● **Cosa farai**
Ricopia fedelmente, dal testo sulle donne e il Covid-19 a San Marino, tutto ciò che va da «Inizia così un» giù fino a «forzata al lavoro.».

San Marino. “Le donne pagano il prezzo più alto del Covid-19”

San Marino. “Le donne pagano il prezzo più alto del Covid-19”

“UDS: le donne pagano il prezzo più alto del Covid-19”

Inizia così un comunicato stampa a firma di UDS. “Il Covid-19 ha aggravato una situazione già penalizzante per il lavoro femminile a San Marino. Le donne rappresentavano già il 67% dei disoccupati totali e ora i primi dati ufficiali parlano di una perdita di lavoro quasi esclusivamente femminile. Dei 204 occupati in meno nel settore privato rispetto ad un anno fa, il 95% è rappresentato dalle donne. La chiusura delle attività produttive si è abbattuta particolarmente sui settori del turismo e dei servizi alla persona in cui vi è una presenza lavorativa femminile maggioritaria, ma anche l’interruzione dei servizi sociali e la chiusura delle scuole si è trasformata per molte donne nella rinuncia forzata al lavoro.

● **Dati da analizzare**
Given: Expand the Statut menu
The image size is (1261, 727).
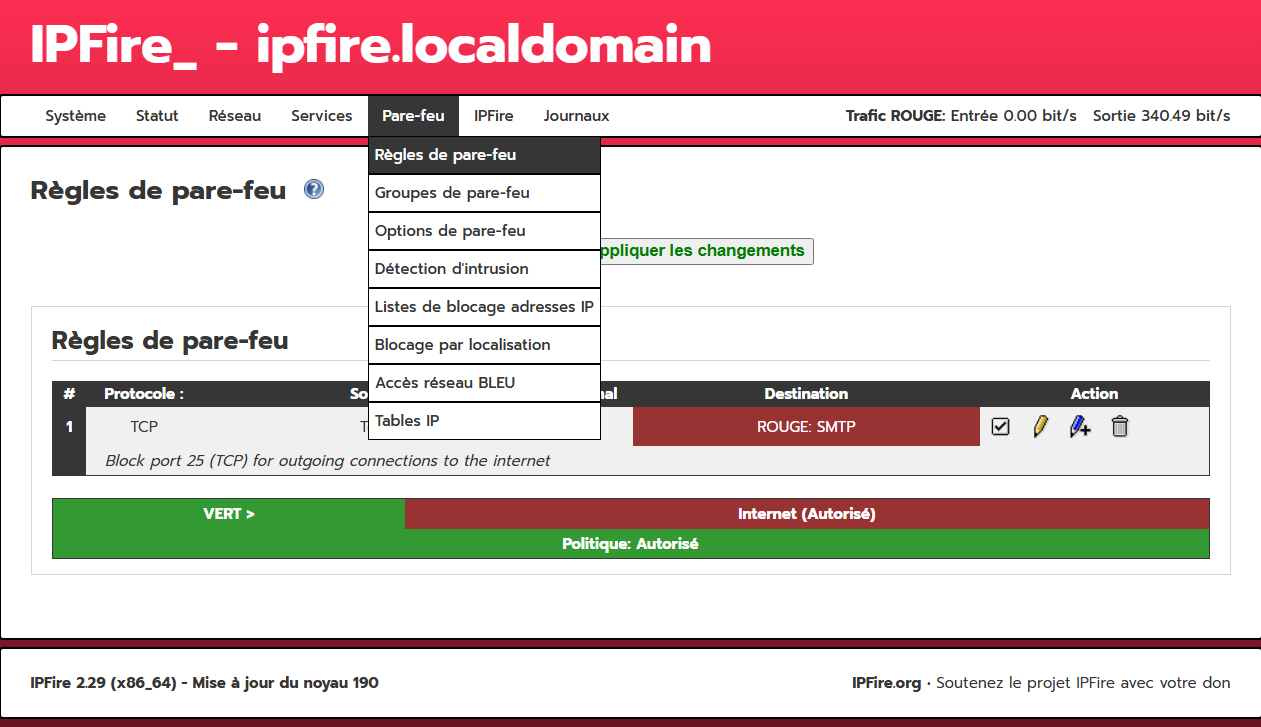Looking at the screenshot, I should pyautogui.click(x=157, y=116).
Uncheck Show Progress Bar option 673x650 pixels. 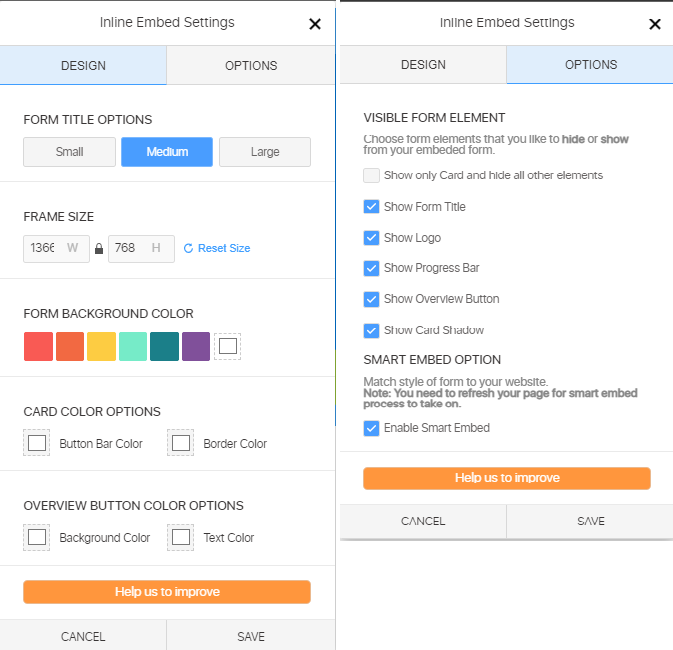click(372, 268)
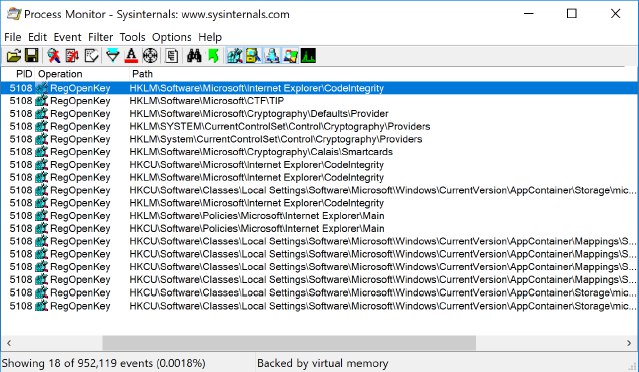Click the green Jump To arrow icon
The height and width of the screenshot is (372, 639).
click(213, 55)
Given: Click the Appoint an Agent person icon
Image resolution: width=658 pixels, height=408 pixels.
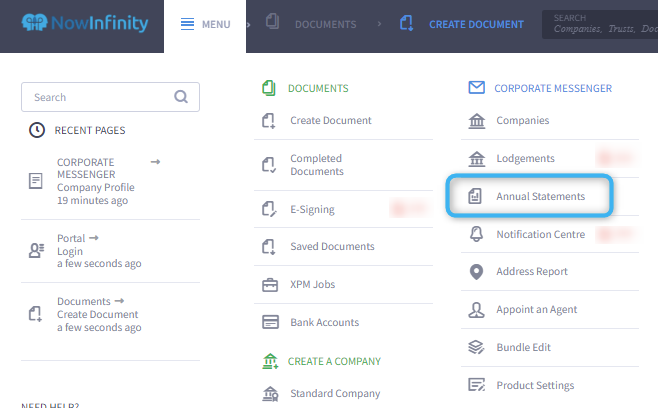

● **Risposta**
Inizia così un comunicato stampa a firma di UDS. “Il Covid-19 ha aggravato una situazione già penalizzante per il lavoro femminile a San Marino. Le donne rappresentavano già il 67% dei disoccupati totali e ora i primi dati ufficiali parlano di una perdita di lavoro quasi esclusivamente femminile. Dei 204 occupati in meno nel settore privato rispetto ad un anno fa, il 95% è rappresentato dalle donne. La chiusura delle attività produttive si è abbattuta particolarmente sui settori del turismo e dei servizi alla persona in cui vi è una presenza lavorativa femminile maggioritaria, ma anche l’interruzione dei servizi sociali e la chiusura delle scuole si è trasformata per molte donne nella rinuncia forzata al lavoro.